#### WORK TASK
Please copy, word for word, the line holding "The height and" and each line that follows it through the end of the entries, omitting any pictures.

#### DATASET EXCERPTS
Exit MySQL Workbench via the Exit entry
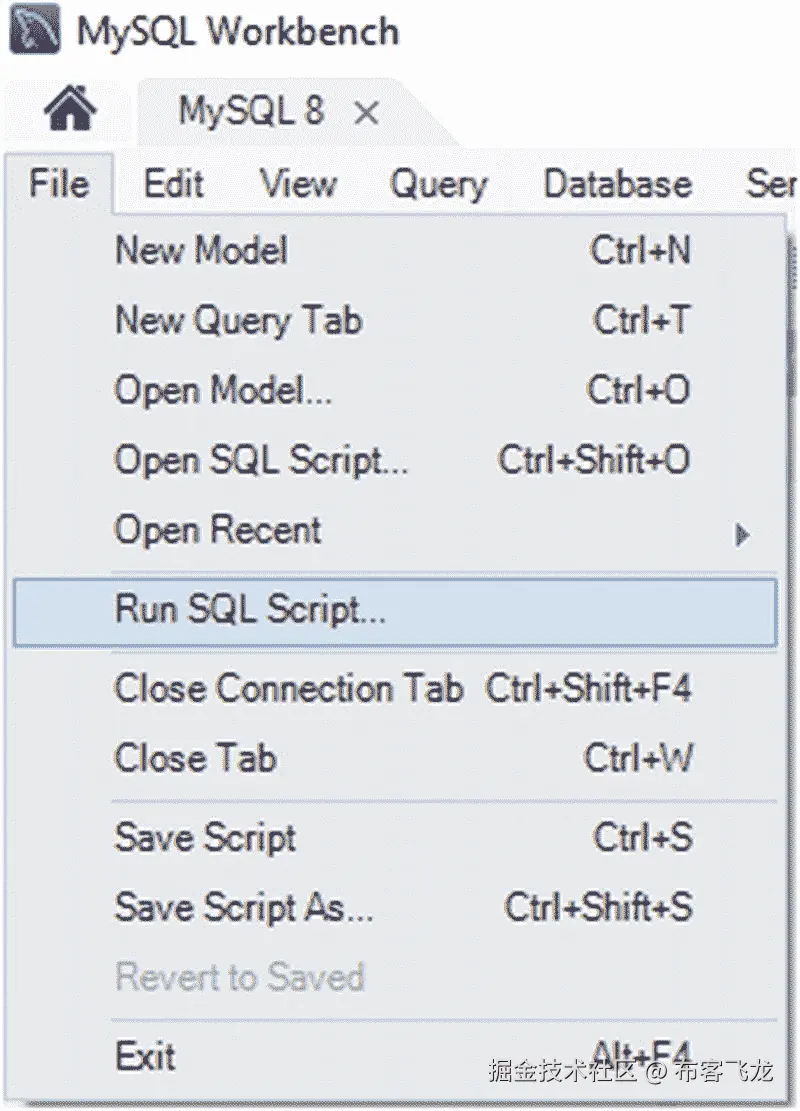 pos(143,1055)
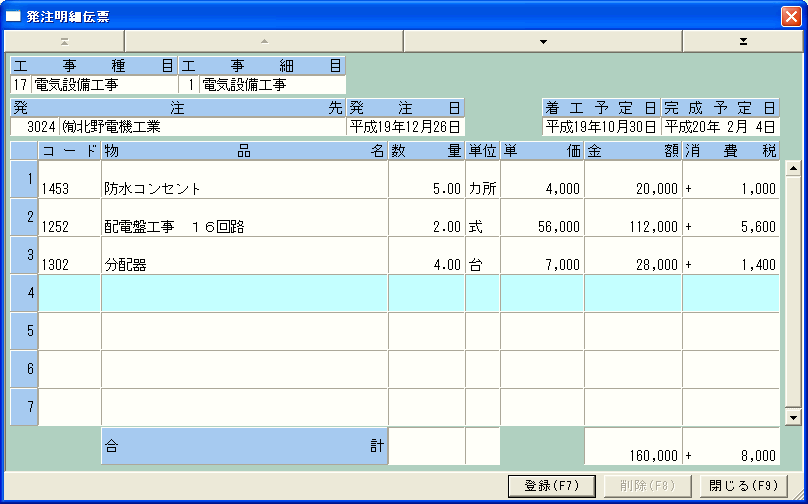Click the 防水コンセント item name cell
This screenshot has width=808, height=504.
244,188
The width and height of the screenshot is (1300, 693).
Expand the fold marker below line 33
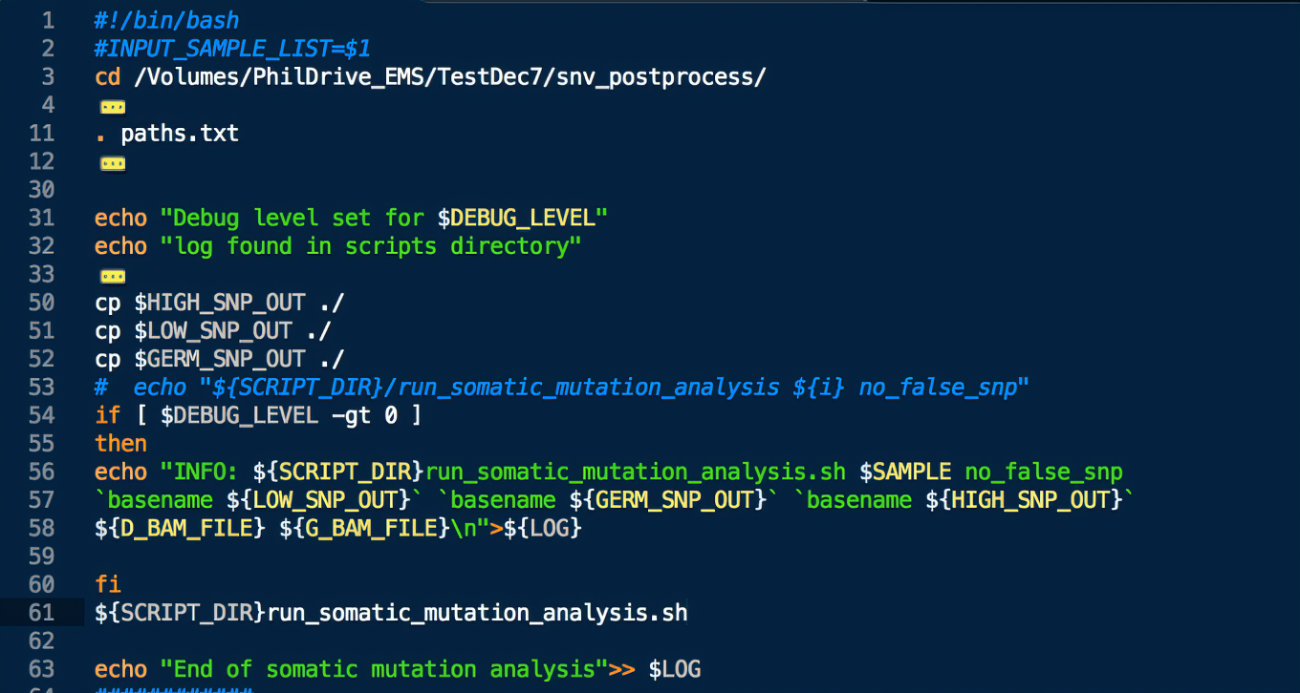coord(112,276)
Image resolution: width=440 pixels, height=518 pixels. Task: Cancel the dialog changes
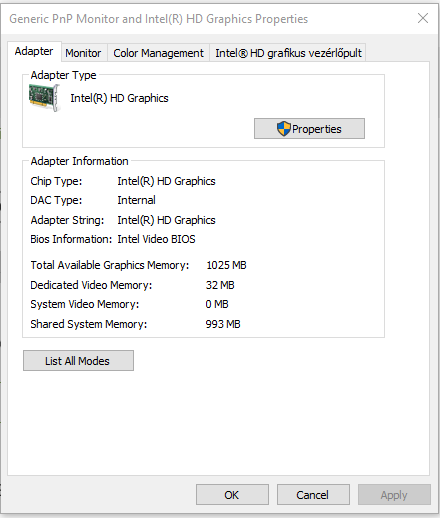pos(313,495)
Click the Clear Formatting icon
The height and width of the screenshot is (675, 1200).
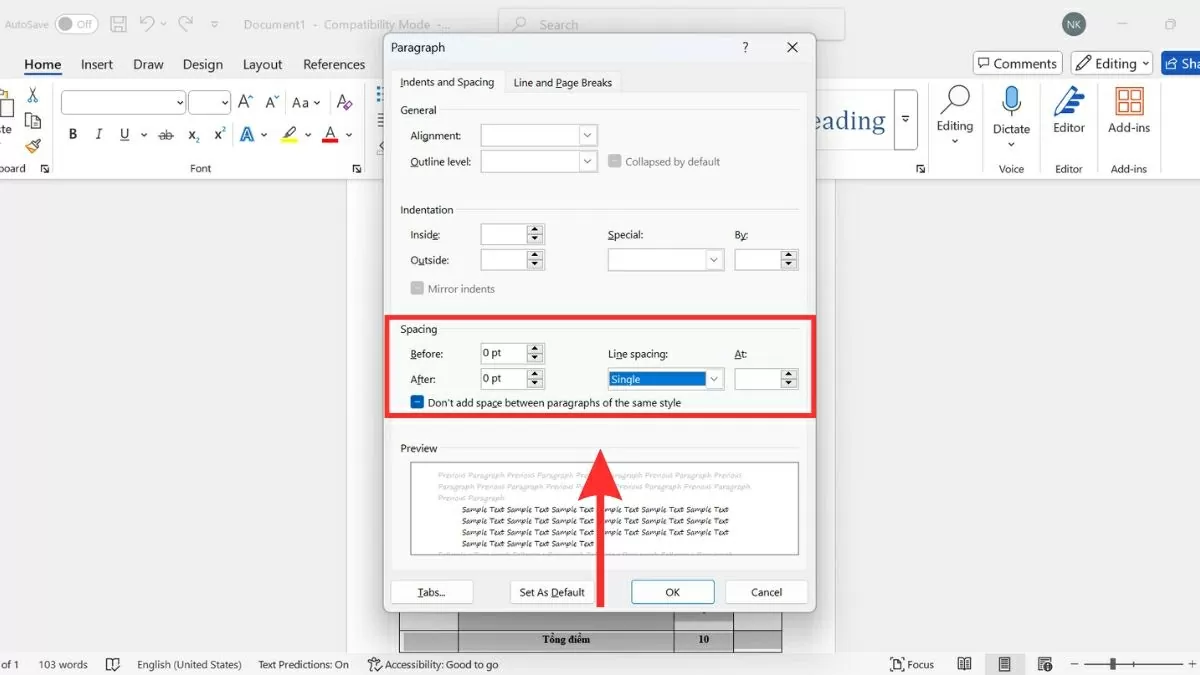click(344, 103)
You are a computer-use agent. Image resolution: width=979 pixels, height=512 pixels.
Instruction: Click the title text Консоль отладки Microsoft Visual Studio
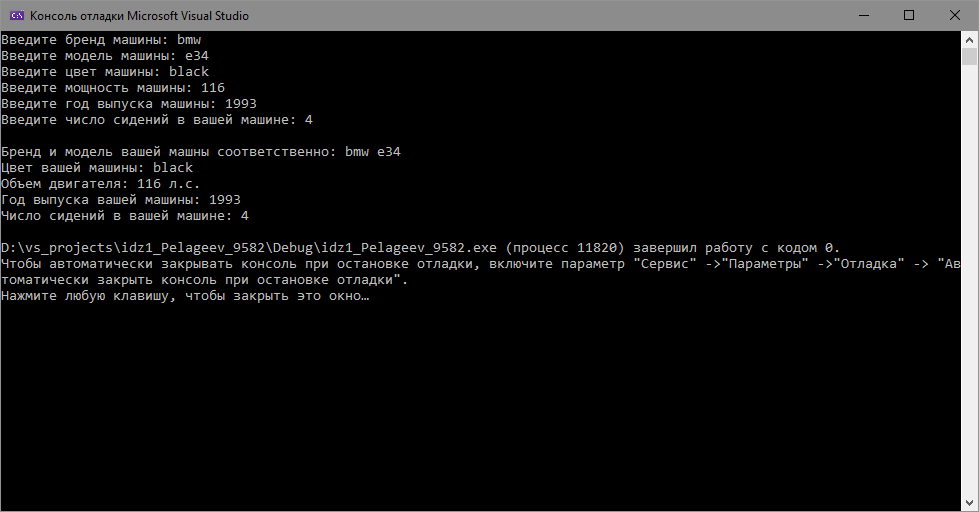click(139, 16)
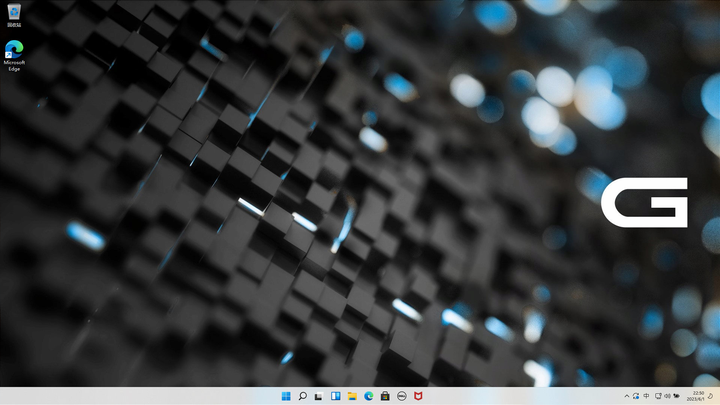Viewport: 720px width, 405px height.
Task: Open taskbar Search magnifier
Action: coord(303,396)
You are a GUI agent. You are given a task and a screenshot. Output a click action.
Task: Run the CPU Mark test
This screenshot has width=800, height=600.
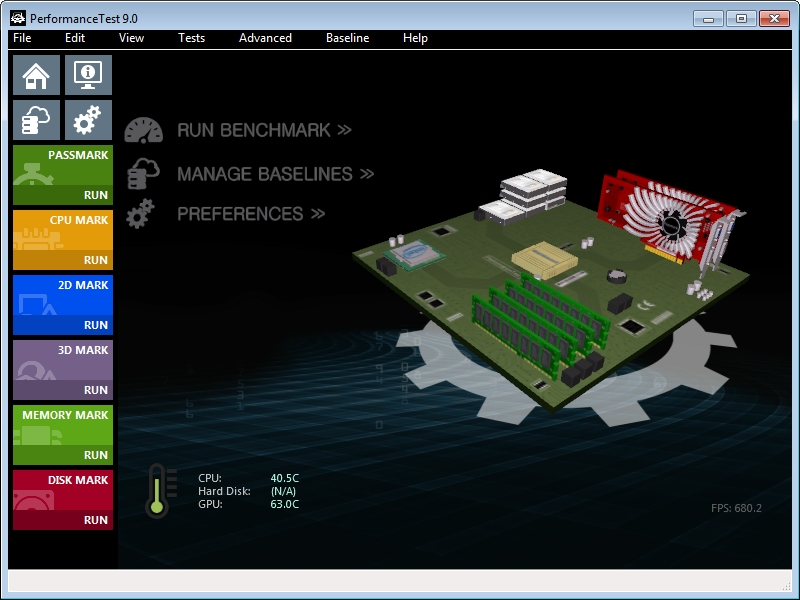point(95,260)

#### YOUR SOLUTION
The height and width of the screenshot is (675, 1200).
click(344, 103)
You are a computer-use agent. Image resolution: width=979 pixels, height=512 pixels.
Instruction: Click the title text Консоль отладки Microsoft Visual Studio
click(139, 16)
Viewport: 720px width, 405px height.
Task: Open taskbar Search magnifier
Action: coord(303,396)
You are a GUI agent. You are given a task and a screenshot. Output a click action.
Task: Run the CPU Mark test
This screenshot has width=800, height=600.
point(95,260)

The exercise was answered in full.